**WORK REQUEST:** All lines in the records that carry the string "arrow" are to be shown.

**PROVIDED INFORMATION:**
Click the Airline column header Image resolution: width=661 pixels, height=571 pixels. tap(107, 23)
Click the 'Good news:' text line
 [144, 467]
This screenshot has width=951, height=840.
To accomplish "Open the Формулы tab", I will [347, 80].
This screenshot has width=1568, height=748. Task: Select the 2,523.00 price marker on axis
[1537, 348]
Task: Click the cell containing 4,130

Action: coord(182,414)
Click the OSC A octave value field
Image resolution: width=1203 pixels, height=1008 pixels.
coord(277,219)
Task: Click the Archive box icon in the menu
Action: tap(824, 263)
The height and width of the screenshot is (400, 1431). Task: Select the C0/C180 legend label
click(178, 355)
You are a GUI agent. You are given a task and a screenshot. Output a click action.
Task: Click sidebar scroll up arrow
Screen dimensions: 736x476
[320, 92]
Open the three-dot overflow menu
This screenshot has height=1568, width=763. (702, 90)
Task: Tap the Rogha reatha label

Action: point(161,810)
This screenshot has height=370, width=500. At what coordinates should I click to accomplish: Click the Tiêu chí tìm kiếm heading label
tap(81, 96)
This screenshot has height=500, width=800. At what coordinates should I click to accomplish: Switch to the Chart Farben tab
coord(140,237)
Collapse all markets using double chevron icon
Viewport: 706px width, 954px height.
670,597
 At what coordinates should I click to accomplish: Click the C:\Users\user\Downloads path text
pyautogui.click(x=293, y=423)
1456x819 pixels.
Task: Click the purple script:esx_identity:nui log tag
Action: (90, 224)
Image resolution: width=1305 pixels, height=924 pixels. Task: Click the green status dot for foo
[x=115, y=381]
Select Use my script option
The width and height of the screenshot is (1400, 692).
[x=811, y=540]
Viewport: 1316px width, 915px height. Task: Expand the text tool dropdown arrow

**REPLY:**
Task: Click sidebar scroll up arrow
Viewport: 1316px width, 915px height. Task: Expand the text tool dropdown arrow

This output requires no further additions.